Perhaps a bit flippantly, you can think of MCTS as “vibe search”—but more accurately it’s a sampling-based search. The basic theory is that we can summarize the information we’ve obtained to estimate our belief in the “goodness” of every possible move and (crucially) our confidence in that belief. Then we allocate search time to prioritize the branches that we are most certain are good.

In this way MCTS iteratively constructs an explicit search tree for the game with associated statistics that is used to guide decisions during play. The neural network does a “vibe check” on each new position in the tree for the initial estimate of “goodness” and then the search process refines that estimate. (Ask the NN to guess at the current position; then play a bunch of simulations to make sure it doesn’t lead to obvious blunders.)



I feel old. Old-old-fashioned(pre-alpha beta) chess engines used a heavyweight evaluator to limit graph searched branch factor.


I think there was some debate on this, actually. I did a lot of research on the subject in the late 2010s and it seems like there were those who felt like limiting the branching factor was the goal, while others felt like fast eval to guide search in order to prune the tree was better.

For what it’s worth, “prune the tree” is still the winningest strategy. MCTS in AlphaGo/AlphaZero scored some wins when they came out, but eventually Stockfish invented the efficiently updatable neural network that now guides their search & it’s much stronger than any MCTS agent.


I suspect you are talking a few decades after the time I am talking about. Many of the earliest chess programs used lossy pruning(type b Shannon engines), under the assumption that the static evaluation at some node could just be bad enough to say don't look down this branch anymore. But they were not provably correct like with alpha beta. Shannon's paper explains a lot more about this. In the late 1940s some of these programs were being run on pen and paper.

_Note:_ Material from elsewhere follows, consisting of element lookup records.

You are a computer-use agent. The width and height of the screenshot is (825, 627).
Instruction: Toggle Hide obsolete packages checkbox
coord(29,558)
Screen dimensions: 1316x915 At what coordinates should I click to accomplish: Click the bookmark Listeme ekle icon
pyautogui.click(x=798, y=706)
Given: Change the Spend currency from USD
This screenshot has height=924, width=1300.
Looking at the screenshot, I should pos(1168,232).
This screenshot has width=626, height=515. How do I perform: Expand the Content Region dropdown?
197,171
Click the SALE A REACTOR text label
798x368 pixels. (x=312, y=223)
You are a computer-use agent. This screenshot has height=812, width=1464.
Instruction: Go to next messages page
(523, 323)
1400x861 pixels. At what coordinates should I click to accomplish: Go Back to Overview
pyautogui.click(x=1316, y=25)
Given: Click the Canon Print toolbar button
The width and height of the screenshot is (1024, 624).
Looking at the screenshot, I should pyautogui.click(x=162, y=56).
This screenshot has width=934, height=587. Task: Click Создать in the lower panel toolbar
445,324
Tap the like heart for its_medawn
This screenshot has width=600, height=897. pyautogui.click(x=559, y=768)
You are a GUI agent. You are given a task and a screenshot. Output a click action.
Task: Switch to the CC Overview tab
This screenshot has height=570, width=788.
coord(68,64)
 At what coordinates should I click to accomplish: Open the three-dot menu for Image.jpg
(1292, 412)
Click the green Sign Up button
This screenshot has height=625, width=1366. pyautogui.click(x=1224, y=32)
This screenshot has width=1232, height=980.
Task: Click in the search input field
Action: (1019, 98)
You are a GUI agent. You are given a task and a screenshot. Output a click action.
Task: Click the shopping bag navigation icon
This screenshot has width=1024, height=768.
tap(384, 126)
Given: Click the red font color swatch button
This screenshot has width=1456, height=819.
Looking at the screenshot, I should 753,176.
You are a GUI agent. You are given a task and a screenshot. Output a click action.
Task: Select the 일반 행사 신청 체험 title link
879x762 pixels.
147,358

For what it's worth stockfish didn't invent efficiently updatable neural networks, Yu Nasu did. Hisayori Noda ported it to Western chess and Stockfish. NNUE is really neat.


Threads like this are why I love HN. Thanks for teaching me new things. :-)


Could you elaborate on this? I thought alpha-beta first appeared way back in the 50s/60s.


The first non trivial chess programs were 'playing' in the late 40s(with pen and paper CPUs). Some of these include features you'll still see today.

https://www.chessprogramming.org/Claude_Shannon proposed two types of chess programs, brutes and selective. Alpha-beta is an optimization for brutes, but many search chess programs were selective with heavyweight eval, or with delayed eval.

Champernowne(Turing's partner), mentions this about turochamp, "We were particularly keen on the idea that whereas certain moves would be scorned as pointless and pursued no further others would be followed quite a long way down certain paths."